Regression-Based Interpretation Method for Confined Aquifer Pumping Tests

Abstract

The constant-discharge pumping test is a widely used aquifer characterization tool for estimating hydrogeological parameters. Various graphical and numerical solution techniques have been devised for interpretation of pumping test results. This study proposes an alternative regression-based solution approach for analyzing pumping tests conducted in nonleaky, confined aquifers. A regression model was developed by making use of the similarity solution that describes the temporal drawdown behavior at a monitoring well within a pumping period. The field curve obtained from a pumping test (drawdown versus time data) and the theoretical type curve (dimensionless drawdown versus dimensionless time) exhibit identical behavior in logarithmic scale.

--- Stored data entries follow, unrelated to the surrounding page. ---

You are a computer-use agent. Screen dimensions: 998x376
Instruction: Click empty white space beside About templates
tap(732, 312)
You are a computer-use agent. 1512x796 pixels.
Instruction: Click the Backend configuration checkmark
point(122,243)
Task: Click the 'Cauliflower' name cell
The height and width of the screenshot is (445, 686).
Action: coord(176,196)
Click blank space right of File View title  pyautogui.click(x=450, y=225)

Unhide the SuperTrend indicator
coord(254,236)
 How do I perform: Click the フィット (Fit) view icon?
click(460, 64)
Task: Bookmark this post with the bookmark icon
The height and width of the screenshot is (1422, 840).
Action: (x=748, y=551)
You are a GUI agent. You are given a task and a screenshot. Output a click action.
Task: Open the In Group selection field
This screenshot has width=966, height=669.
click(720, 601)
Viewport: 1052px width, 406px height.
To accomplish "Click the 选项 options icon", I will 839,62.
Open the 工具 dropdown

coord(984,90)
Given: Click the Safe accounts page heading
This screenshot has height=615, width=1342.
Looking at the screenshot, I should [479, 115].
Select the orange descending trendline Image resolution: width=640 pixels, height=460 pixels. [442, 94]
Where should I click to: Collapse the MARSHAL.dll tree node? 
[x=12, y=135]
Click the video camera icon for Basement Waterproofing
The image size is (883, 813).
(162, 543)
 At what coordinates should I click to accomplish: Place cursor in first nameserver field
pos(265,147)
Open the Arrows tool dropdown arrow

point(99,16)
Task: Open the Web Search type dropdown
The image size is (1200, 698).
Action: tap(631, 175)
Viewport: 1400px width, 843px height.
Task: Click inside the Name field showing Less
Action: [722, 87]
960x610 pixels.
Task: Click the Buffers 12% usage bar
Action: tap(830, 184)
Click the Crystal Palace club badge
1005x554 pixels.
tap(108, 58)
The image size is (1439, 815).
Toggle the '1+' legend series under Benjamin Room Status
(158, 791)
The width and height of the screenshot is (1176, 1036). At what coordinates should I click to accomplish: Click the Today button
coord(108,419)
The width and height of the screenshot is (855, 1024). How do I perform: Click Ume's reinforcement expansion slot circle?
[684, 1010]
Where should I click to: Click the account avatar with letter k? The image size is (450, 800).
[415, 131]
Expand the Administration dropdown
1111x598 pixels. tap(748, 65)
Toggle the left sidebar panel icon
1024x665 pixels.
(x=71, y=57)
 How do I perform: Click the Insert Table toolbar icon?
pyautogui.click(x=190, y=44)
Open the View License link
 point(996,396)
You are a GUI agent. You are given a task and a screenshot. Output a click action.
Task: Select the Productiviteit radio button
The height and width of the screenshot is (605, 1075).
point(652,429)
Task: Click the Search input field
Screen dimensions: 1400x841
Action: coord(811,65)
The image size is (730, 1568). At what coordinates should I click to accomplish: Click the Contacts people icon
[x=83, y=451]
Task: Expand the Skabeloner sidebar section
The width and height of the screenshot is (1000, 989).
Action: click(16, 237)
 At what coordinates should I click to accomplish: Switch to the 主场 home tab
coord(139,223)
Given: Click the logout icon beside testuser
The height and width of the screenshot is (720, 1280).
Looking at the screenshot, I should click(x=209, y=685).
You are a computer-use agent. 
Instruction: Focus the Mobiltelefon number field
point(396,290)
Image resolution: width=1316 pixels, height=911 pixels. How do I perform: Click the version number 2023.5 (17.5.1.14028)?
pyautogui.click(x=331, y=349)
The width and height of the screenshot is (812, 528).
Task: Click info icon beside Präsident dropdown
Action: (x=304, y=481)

Correspondingly, based on the equivalence of the area above these two curves, the proposed regression equation establishes a link between a selected drawdown value and its dimensionless counterpart. Once this drawdown value is associated with the corresponding dimensionless drawdown, the explored aquifer transmissivity and storativity can be retrieved easily with the similarity solution. The proposed fit equation enables users to retrieve hydrogeological parameters effortlessly by eradicating the difficulties encountered while implementing conventional graphical or optimization-based methods. The method was tested for a large number of hypothetical noise-free and noise-perturbed time drawdown data sets, each synthesized with different aquifer parameters within a wide range, and in all these attempts the proposed algorithm achieved providing highly accurate parameter estimates. In addition, two published test cases were employed to assess the estimation performance of the method in comparison with the existing techniques. The developed solution scheme was revealed to yield results in very good agreement with those reported in previous works. Considering the accuracy of the method and the ease of its implementation, the proposed approach can be a practical tool for analyzing constant-discharge tests performed in confined aquifers.